GOAL: Quote all of the material below verbatim, line for line, from start to finish.

MATERIAL:
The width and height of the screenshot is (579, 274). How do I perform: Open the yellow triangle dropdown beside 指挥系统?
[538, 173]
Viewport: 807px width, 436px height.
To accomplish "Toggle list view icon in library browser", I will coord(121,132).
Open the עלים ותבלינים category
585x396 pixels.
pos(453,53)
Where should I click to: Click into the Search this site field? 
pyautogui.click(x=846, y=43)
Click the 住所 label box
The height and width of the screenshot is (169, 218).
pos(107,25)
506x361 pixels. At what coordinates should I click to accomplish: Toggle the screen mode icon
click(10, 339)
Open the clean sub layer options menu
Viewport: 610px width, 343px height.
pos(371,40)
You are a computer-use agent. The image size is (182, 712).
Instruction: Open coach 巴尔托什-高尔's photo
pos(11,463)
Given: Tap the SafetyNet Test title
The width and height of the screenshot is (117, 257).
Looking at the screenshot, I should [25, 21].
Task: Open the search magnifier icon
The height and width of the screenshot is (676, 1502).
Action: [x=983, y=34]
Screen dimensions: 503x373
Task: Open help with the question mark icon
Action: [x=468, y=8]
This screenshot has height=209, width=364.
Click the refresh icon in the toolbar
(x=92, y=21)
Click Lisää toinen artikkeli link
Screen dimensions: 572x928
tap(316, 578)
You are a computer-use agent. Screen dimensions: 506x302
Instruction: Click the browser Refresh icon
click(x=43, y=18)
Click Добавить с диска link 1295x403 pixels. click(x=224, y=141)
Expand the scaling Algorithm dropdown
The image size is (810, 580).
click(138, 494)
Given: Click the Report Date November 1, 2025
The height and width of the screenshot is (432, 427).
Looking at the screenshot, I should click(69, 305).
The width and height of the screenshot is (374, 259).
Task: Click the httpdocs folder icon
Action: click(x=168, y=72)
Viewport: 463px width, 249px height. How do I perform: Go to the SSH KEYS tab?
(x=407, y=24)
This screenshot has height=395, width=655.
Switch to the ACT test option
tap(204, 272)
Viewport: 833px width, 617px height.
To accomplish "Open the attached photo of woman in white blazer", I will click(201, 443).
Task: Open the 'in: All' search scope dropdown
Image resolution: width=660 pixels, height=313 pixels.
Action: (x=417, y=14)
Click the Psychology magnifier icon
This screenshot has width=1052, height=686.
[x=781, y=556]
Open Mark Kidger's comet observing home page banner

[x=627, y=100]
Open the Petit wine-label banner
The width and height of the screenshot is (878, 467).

TASK ANSWER:
The width and height of the screenshot is (579, 274). How do I perform: Open the yellow triangle dropdown beside 指挥系统?
[538, 173]
Viewport: 807px width, 436px height.
To accomplish "Toggle list view icon in library browser", I will coord(121,132).
Open the עלים ותבלינים category
585x396 pixels.
pos(453,53)
Where should I click to: Click into the Search this site field? 
pyautogui.click(x=846, y=43)
Click the 住所 label box
The height and width of the screenshot is (169, 218).
pos(107,25)
506x361 pixels. At what coordinates should I click to accomplish: Toggle the screen mode icon
click(10, 339)
Open the clean sub layer options menu
Viewport: 610px width, 343px height.
pos(371,40)
You are a computer-use agent. The image size is (182, 712).
Instruction: Open coach 巴尔托什-高尔's photo
pos(11,463)
Given: Tap the SafetyNet Test title
The width and height of the screenshot is (117, 257).
Looking at the screenshot, I should [25, 21].
Task: Open the search magnifier icon
The height and width of the screenshot is (676, 1502).
Action: [x=983, y=34]
Screen dimensions: 503x373
Task: Open help with the question mark icon
Action: [x=468, y=8]
This screenshot has height=209, width=364.
Click the refresh icon in the toolbar
(x=92, y=21)
Click Lisää toinen artikkeli link
Screen dimensions: 572x928
tap(316, 578)
You are a computer-use agent. Screen dimensions: 506x302
Instruction: Click the browser Refresh icon
click(x=43, y=18)
Click Добавить с диска link 1295x403 pixels. click(x=224, y=141)
Expand the scaling Algorithm dropdown
The image size is (810, 580).
click(138, 494)
Given: Click the Report Date November 1, 2025
The height and width of the screenshot is (432, 427).
Looking at the screenshot, I should click(69, 305).
The width and height of the screenshot is (374, 259).
Task: Click the httpdocs folder icon
Action: click(x=168, y=72)
Viewport: 463px width, 249px height. How do I perform: Go to the SSH KEYS tab?
(x=407, y=24)
This screenshot has height=395, width=655.
Switch to the ACT test option
tap(204, 272)
Viewport: 833px width, 617px height.
To accomplish "Open the attached photo of woman in white blazer", I will click(201, 443).
Task: Open the 'in: All' search scope dropdown
Image resolution: width=660 pixels, height=313 pixels.
Action: (x=417, y=14)
Click the Psychology magnifier icon
This screenshot has width=1052, height=686.
[x=781, y=556]
Open Mark Kidger's comet observing home page banner

[x=627, y=100]
Open the Petit wine-label banner
The width and height of the screenshot is (878, 467).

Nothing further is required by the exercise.